Problemas para resolver:
**a.** Segundo o texto sobre as cascas de laranja na Costa Rica, quantas toneladas de resíduos foram descarregadas na área durante um ano?
**b.** Traduza para o inglês esta frase do texto sobre as cascas de laranja na Costa Rica: "A justiça decidiu a favor da empresa rival, resultando no cancelamento do experimento e no abandono do local."
**c.** Retome o texto sobre as cascas de laranja na Costa Rica a partir da última frase apresentada.

Cascas de laranja despejadas em área degradada em 1997 transformam paisagem 16 anos depois
Experimento inusitado transforma área degradada da Costa Rica em floresta exuberante.
Três décadas atrás, a ideia de cobrir um terreno com milhares de toneladas de resíduos laranjas parecia um desastre ambiental iminente. Contudo, ao retornar ao local anos depois, os cientistas se depararam com um cenário inesperado: a área havia se transformado em uma floresta densa, tornando difícil até mesmo localizar o experimento original.
A história teve início em 1997, quando ecologistas propuseram um acordo inovador na Área de Conservação de Guanacaste, na Costa Rica. Uma empresa de suco doaria parte de sua terra para o parque nacional, permitindo que as cascas e polpa de laranja fossem depositadas em pastagens degradadas. Durante um ano, cerca de 1.000 caminhões descarregaram aproximadamente 12.000 toneladas de resíduos em uma área praticamente árida.
O experimento enfrentou oposição de uma empresa rival, que alegou que os resíduos estavam poluindo o parque nacional e levou a questão à Suprema Corte da Costa Rica. A justiça decidiu a favor da empresa rival, resultando no cancelamento do experimento e no abandono do local.
Após quinze anos sem estudos, em 2013, um pesquisador decidiu investigar o que havia acontecido com o local. Para sua surpresa, a área estava irreconhecível, coberta por uma vegetação tão densa que ocultava até a placa que marcava o experimento.

[Registros de dados salvos]
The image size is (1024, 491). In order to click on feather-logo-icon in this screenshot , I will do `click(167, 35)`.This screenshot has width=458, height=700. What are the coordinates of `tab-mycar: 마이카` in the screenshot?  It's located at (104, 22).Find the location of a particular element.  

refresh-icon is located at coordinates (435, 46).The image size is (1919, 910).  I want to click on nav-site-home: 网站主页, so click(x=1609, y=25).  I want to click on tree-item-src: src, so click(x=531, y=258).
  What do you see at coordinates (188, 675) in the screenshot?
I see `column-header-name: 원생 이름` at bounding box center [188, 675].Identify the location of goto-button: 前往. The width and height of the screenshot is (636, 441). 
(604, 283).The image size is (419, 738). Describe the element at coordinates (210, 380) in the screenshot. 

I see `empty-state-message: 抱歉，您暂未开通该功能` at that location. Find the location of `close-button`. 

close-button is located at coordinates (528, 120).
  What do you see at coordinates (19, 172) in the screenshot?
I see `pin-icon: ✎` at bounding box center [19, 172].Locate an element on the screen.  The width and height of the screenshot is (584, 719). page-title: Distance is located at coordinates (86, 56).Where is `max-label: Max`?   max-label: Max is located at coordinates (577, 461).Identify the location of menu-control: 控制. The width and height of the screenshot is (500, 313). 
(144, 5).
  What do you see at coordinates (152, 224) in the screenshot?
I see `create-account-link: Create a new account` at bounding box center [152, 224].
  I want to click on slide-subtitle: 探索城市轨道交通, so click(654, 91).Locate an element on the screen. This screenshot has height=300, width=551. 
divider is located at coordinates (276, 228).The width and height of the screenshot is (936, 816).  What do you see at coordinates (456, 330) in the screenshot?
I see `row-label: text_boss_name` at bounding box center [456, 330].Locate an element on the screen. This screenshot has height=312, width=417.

Respostas dos exercícios:
**a.** Aproximadamente 12.000 toneladas.

**b.** The court ruled in favor of the rival company, resulting in the cancellation of the experiment and the abandonment of the site.

**c.**
Antes, o que restava era um solo degradado; agora, uma floresta densa se erguia, repleta de lianas e vegetação rasteira. Medições realizadas por outros pesquisadores confirmaram que a transformação não era apenas visual. O solo havia se tornado mais rico em nutrientes, a biodiversidade aumentou e a biomassa das árvores cresceu 176% em comparação a áreas vizinhas que não receberam resíduos.
Em apenas seis meses, as montanhas de cascas se transformaram em solo fértil, criando condições propícias para a recuperação da floresta tropical em um terreno que estava ecologicamente bloqueado por anos.
Os pesquisadores ainda não compreendem completamente os mecanismos que levaram a essa recuperação impressionante. A principal hipótese é que as cascas enriqueceram um solo extremamente pobre e sufocaram gramíneas invasoras, permitindo o crescimento de árvores jovens. Essa combinação pode ter acelerado um processo de regeneração que, de outra forma, levaria muito mais tempo.
Atualmente, o caso é um exemplo notável de restauração ecológica utilizando resíduos agrícolas. Além de ajudar a resolver o problema do descarte de resíduos orgânicos, a nova floresta começou a capturar carbono, restaurar a biodiversidade e revitalizar uma paisagem degradada sem a necessidade de plantações onerosas.
Os pesquisadores enfatizam que a abordagem não envolve despejar resíduos indiscriminadamente em áreas protegidas, mas sim a criação de experimentos cuidadosamente planejados que transformem problemas industriais em oportunidades de restauração de ecossistemas.